É o fim do futebol de campo na história do clube?

P.C.G.: Pelo Paulo Cezar Gasperette, não. Mas o associado não quer investimento no futebol. Querem que a gente invista dentro do clube, para o bem-estar deles.

T.B: Existia alguma outra alternativa que não o fim do gramado?

O faturamento do clube é o associado com a mensalidade dele em dia. Eu não tenho outra saída, não tenho outra fonte. O nosso faturamento hoje é grande. Tudo que tem dentro do clube hoje é cobrado, a sede para festas, o ginásio…

T.B.: Existe alguma estimativa de aumento no faturamento do clube com este projeto?

P.C.G.: Criamos, há cerca de seis anos, uma quadra society que nos dá hoje um faturamento de R$ 4 mil a R$ 5 mil mensais. Esperamos que seja mantida essa proporção. Além dos associados, esperamos que o clube tenha maior frequência à noite. Vamos iluminar todas as quadras. Acreditamos que teremos uns 40% de aumento no faturamento do clube, entre os aluguéis do campo e novos associados.

Paulo Cezar mostra o projeto para construção de campos de grama sintética e quadras no local onde fica o gramado do Estádio Procópio Teixeira

T.B.: Você disse que cresceu dentro do clube. Como se sente ao ter que tomar essa decisão?

P.C.G.: O dia em que fizemos a reunião em que decidimos tomar essa decisão, quatro diretores, entre eles eu, pensamos mil vezes. É um valor inestimável, já que vamos mexer com o sentimento de quem gosta de futebol. É uma decisão que primeiro atinge a nós. Meus filhos cresceram naquele campo. Para mim está sendo doloroso. Foi construído com muita responsabilidade por Francisco Queiroz Caputo e todas as pessoas que estavam envolvidas com ele. Nós temos respeito por isso. Estamos tomando uma decisão entre perder o patrimônio ou conservá-lo. Qual a decisão a ser tomada? Adianta ficar com o campo e amanhã perder o patrimônio? Essa é a nossa pergunta.

As quadras vão ser só para os associados?

P.C.G.: Aluguel só à noite. Sábado e domingo, somente sócios. Continuaremos também com as escolinhas.

Tem uma previsão de gastos para a construção das quadras?

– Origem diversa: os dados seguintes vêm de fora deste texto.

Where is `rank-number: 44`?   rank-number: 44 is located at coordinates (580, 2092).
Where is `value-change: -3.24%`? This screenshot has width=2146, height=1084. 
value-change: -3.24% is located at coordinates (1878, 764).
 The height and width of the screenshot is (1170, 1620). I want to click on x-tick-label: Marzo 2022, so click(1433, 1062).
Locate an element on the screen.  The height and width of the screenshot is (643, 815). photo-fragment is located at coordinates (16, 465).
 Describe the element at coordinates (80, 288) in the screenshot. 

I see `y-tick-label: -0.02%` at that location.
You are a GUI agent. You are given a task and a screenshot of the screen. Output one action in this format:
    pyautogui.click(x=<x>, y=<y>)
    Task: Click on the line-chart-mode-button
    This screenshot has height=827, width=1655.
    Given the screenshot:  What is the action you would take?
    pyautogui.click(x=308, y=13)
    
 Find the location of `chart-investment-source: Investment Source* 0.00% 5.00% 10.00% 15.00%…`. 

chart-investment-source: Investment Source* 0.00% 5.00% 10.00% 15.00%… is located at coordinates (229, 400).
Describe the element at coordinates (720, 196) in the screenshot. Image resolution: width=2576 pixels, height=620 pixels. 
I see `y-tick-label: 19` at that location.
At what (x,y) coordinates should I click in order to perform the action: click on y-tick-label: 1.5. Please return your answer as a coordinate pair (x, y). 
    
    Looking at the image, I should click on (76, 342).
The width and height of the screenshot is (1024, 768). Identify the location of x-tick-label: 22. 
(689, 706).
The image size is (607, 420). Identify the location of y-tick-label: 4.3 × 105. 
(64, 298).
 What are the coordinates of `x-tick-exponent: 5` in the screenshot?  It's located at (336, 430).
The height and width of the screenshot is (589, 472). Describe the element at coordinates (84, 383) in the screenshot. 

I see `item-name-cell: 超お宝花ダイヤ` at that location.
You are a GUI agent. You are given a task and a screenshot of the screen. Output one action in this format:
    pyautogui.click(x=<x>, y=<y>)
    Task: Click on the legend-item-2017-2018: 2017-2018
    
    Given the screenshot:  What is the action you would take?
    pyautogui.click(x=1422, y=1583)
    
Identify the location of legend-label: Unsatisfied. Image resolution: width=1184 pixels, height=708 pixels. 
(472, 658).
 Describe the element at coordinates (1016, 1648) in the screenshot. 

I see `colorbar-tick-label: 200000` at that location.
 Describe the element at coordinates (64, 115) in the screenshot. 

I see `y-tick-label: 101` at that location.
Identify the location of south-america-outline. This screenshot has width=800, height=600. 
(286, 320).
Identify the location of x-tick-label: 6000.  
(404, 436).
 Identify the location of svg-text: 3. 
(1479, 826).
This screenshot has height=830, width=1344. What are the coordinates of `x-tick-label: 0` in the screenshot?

P.C.G.: De imediato, faríamos apenas a quadra poliesportiva e de tênis. De início, logo após a votação, vamos fazer a divisão dos campos com cercas. E depois, aos poucos, vamos entrar com a grama sintética. Tudo com planejamento”. [Posteriormente revelou que o investimento total será de, aproximadamente, R$ 300 mil, em recursos do clube.

T.B.: E como ficaria a área da arquibancada?

P.C.G.: É inexplicável porque a arquibancada do Sport foi tombada. As pessoas que tomaram essa decisão nunca vieram no clube. E como que fica a conservação desse patrimônio, como que faz?

T.B.: Sobre a construção do shopping na área do clube, você ainda trabalha com essa possibildade?  

P.C.G.: Trabalhamos com duas frentes para o caso de uma não dar certo. A construção do shopping é uma segunda opção. Existe, sim, um estudo para a construção de um grande shopping de uma rede do Brasil. Mas é segunda opção. Pegaria toda a área, e o clube ficaria no último andar.

T.B.: Você afirma que trabalha com duas frentes…

P.C.G.: Eu tomei uma decisão. Ou eu conservo o clube do jeito que ele está e dentro de 20 anos eu perco esse patrimônio, ou tomo as decisões que têm que ser tomadas. Se amanhã tudo isso for para o “ferro velho”, eu que serei criticado. O Senhor Caputo não deixou um centavo de dívidas, mas as diretorias que vieram depois deixaram dívidas.

T.:B.: Qual o número de sócio em dia com o clube?

P.C.G.: “Sócio ativos: 920, entre sócio patrimonial, contribuinte, individual e universitário.Hoje, temos cerca de 800 crianças dentro do clube que não pagam nada. Esse projeto social é desenvolvido há oito anos com futebol, handebol basquete, que não pagam nada. Não temos ajuda nenhuma”.